[DATA LISTING — start]
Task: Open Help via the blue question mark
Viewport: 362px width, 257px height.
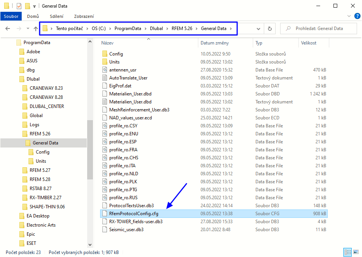Action: (x=357, y=16)
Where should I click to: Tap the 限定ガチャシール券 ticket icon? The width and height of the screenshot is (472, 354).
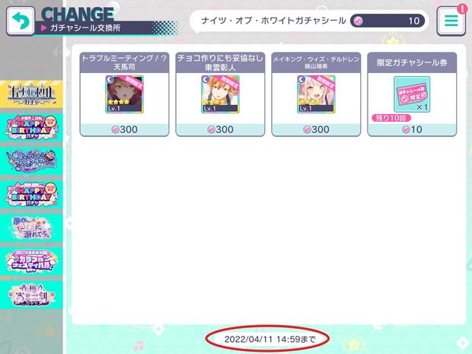(412, 94)
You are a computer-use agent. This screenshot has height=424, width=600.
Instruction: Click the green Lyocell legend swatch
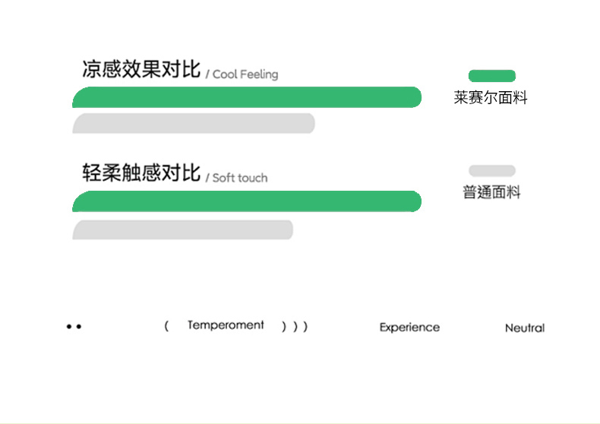point(491,75)
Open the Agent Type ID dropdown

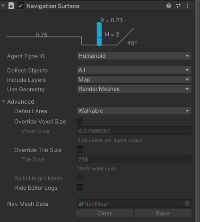(134, 56)
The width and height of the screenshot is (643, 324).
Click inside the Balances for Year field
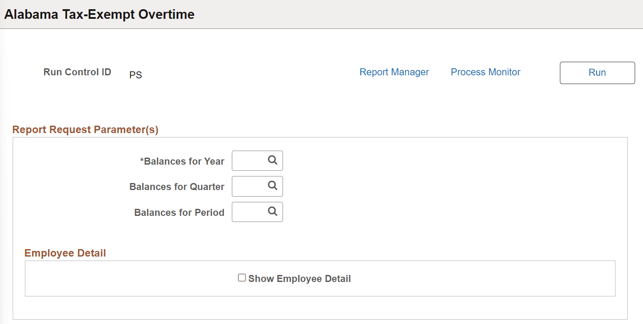(249, 161)
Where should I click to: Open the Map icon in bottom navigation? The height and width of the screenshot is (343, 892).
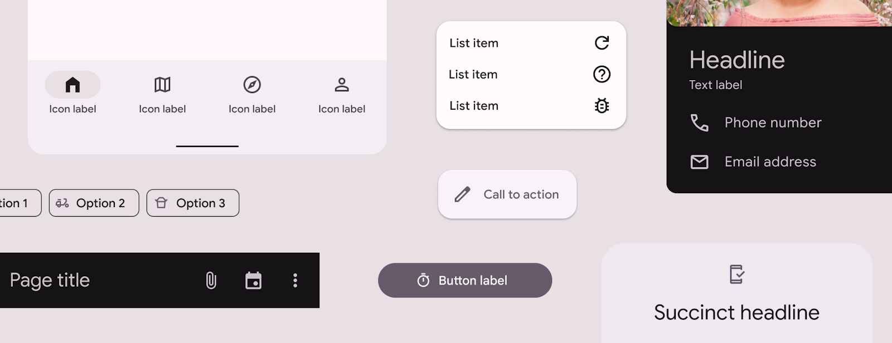162,85
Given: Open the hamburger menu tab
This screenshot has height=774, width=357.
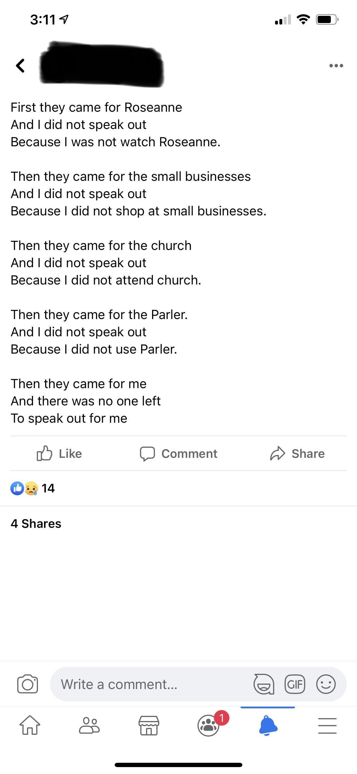Looking at the screenshot, I should (327, 725).
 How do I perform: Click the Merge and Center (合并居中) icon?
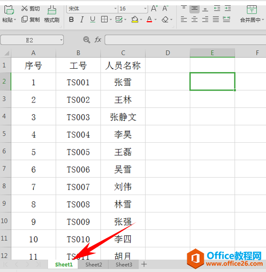click(x=251, y=10)
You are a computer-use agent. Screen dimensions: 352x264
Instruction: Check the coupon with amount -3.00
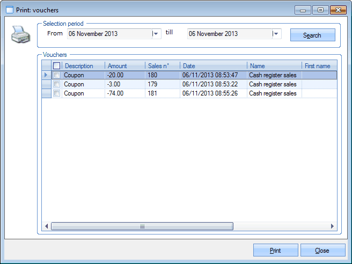coord(57,84)
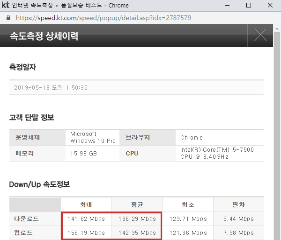The height and width of the screenshot is (240, 281).
Task: Click the URL speed.kt.com address field
Action: click(104, 18)
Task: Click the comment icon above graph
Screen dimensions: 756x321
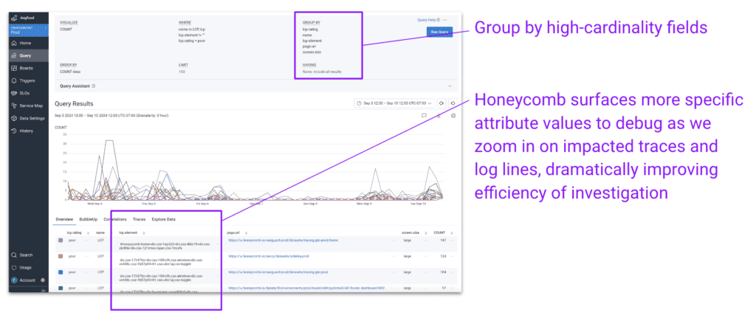Action: click(x=424, y=116)
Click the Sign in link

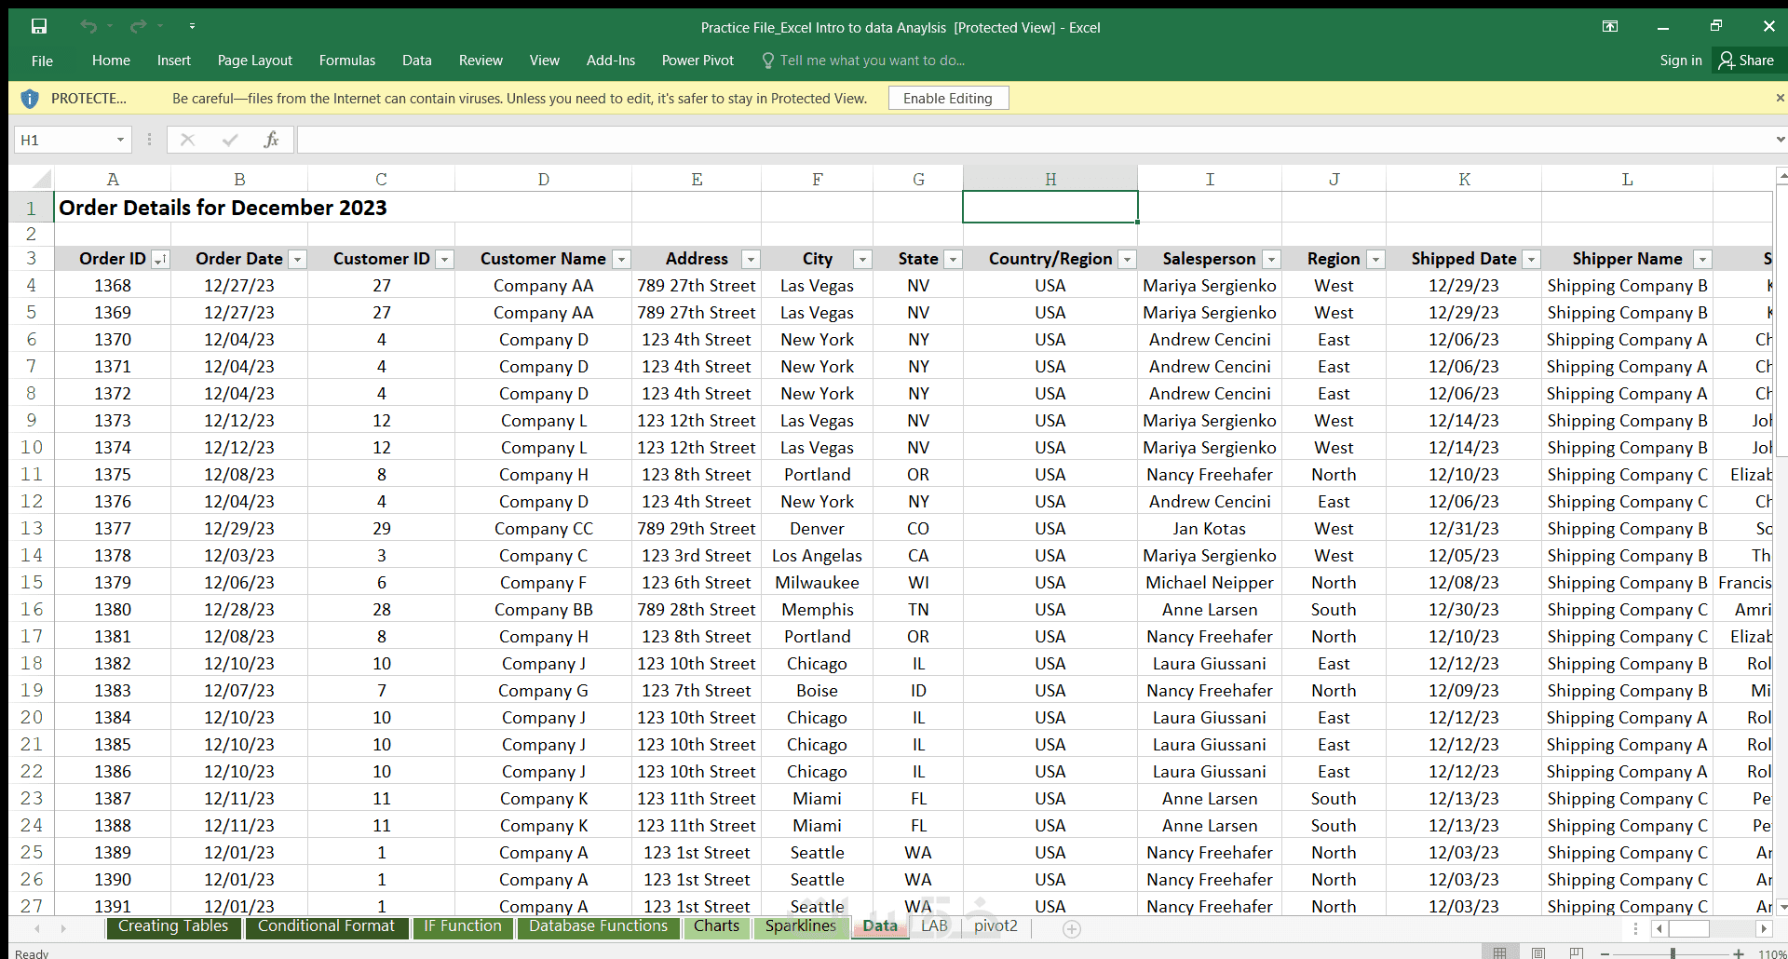[x=1680, y=61]
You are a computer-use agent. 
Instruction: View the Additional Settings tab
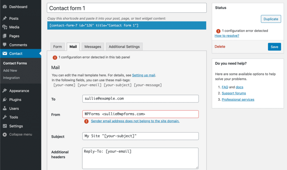click(124, 46)
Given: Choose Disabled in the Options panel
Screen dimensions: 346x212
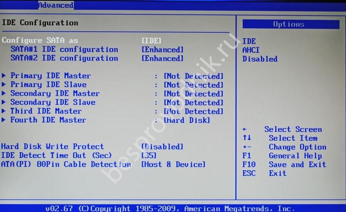Looking at the screenshot, I should (260, 59).
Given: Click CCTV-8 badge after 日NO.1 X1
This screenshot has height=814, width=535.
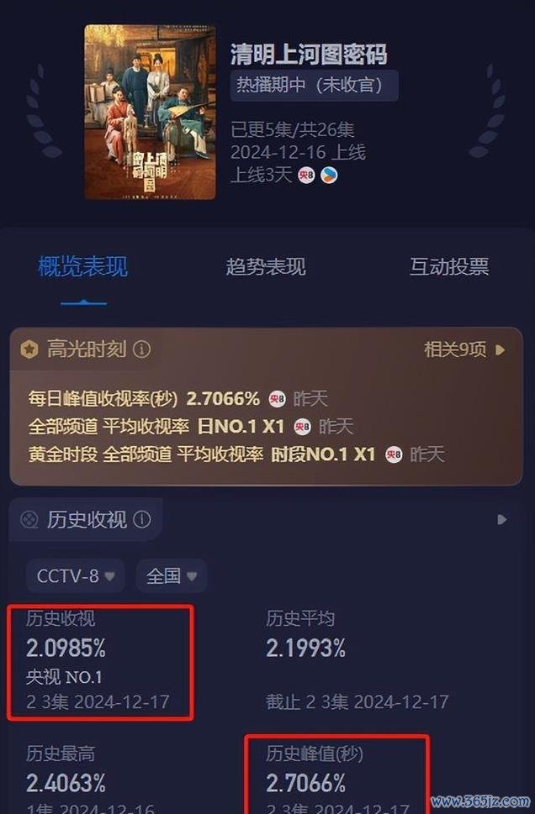Looking at the screenshot, I should pos(303,427).
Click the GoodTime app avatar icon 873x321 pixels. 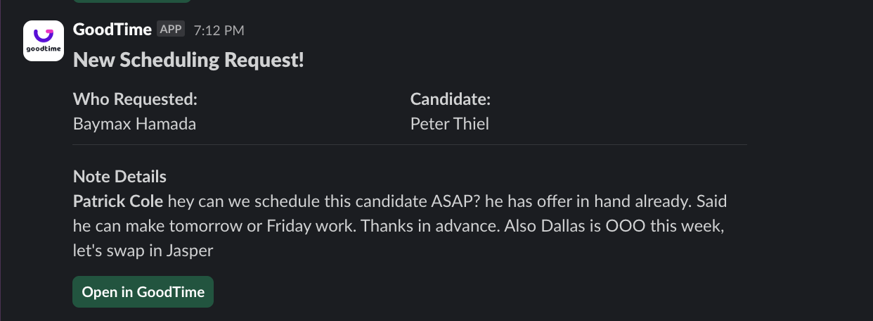tap(44, 41)
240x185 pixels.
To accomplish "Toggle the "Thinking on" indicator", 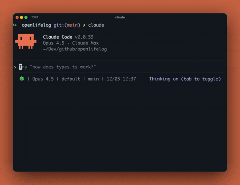I will tap(185, 79).
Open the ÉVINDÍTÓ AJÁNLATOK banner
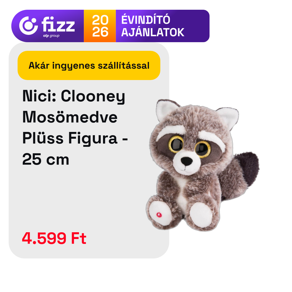 [110, 26]
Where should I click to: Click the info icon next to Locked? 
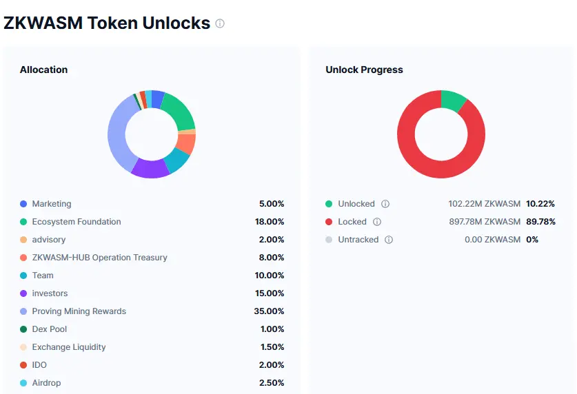tap(377, 222)
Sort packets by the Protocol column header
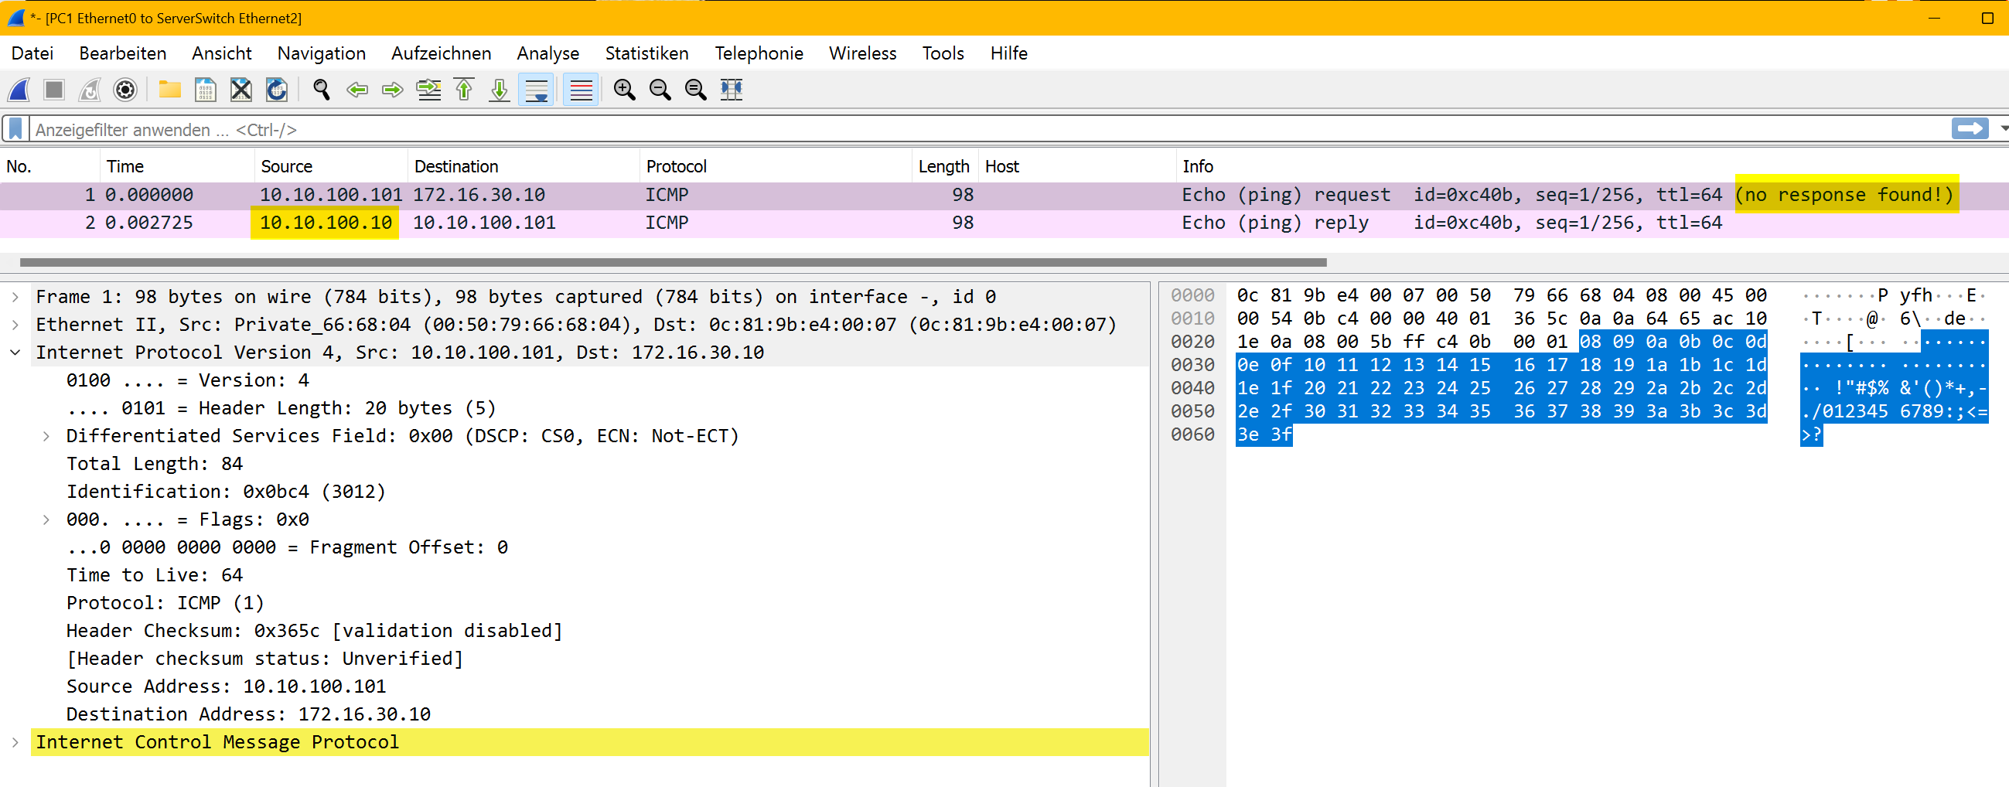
[DATA LISTING — finish]
[WHAT THE TASK ASKS] All lines in the entries above that include "computer" should be found and copied.

[OUTPUT]
You are a computer-use agent. This screenshot has height=424, width=600.
You are a computer-use agent. Screen dimensions: 352x264
You are a computer-use agent. 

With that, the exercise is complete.